North Dakota bars minor party candidates for the legislature by requiring them to receive approximately 110 to 125 votes in the primary, as a condition of appearing on the November ballot.  Minor party primaries, in all states, attract very few voters.  This doesn’t mean that the minor party candidates can’t do well in the general election.  The Vermont Progressive Party always elects state legislators, and elected 8 this year.  Vermont, like North Dakota, has an open primary.  Some Progressive Party candidates for the Vermont legislature have received as few as 10 votes in the Progressive Party primary, yet those candidates were elected in November.

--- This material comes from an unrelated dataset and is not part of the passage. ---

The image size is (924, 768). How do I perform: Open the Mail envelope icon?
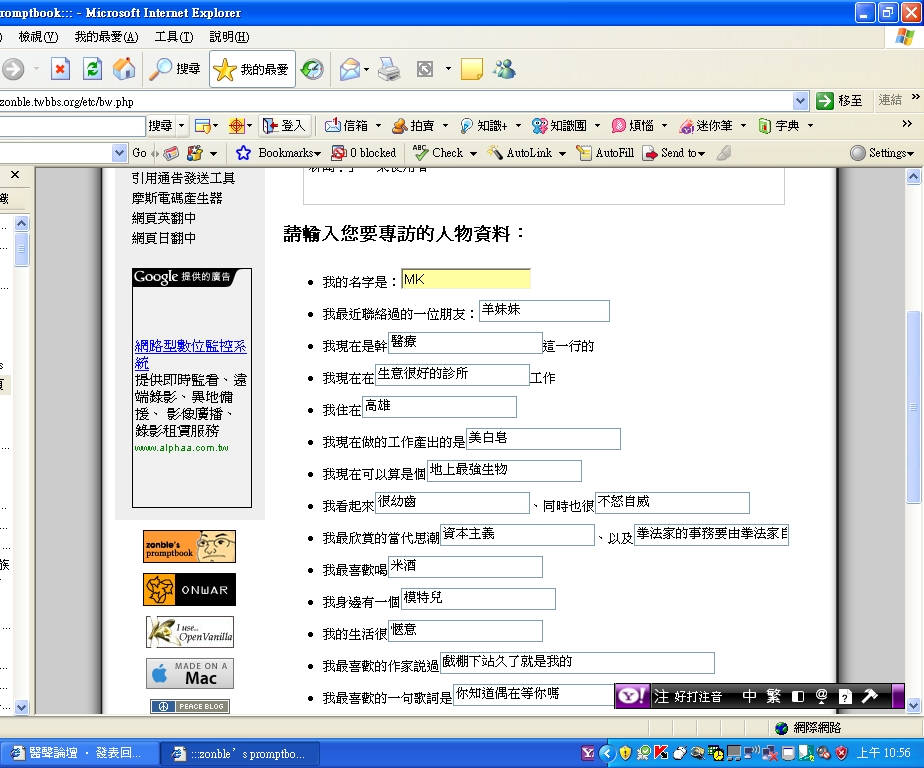(350, 70)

The North Dakota law is unique.  No other state requires that any party attract any particular number of voters in its primary, as a condition for being able to nominate candidates.  A less restrictive, but similar law, was struck down unanimously by the Minnesota Supreme Court in 2004, in a case brought by the Independence Party.  Other states that had laws like this long ago, including Oklahoma and Wisconsin, repealed them long ago.

Secretary of State Jaeger is absolutely not interested in this problem.  I had an e-mail exchange with him.  He insists the current law is fair because it treats all parties equally.  But as the US Supreme Court said in Jenness v Fortson, “Sometimes the grossest discrimination can lie in treating things that are different as though they were exactly alike.”

In our system, minor parties are different from major parties, and everyone knows it.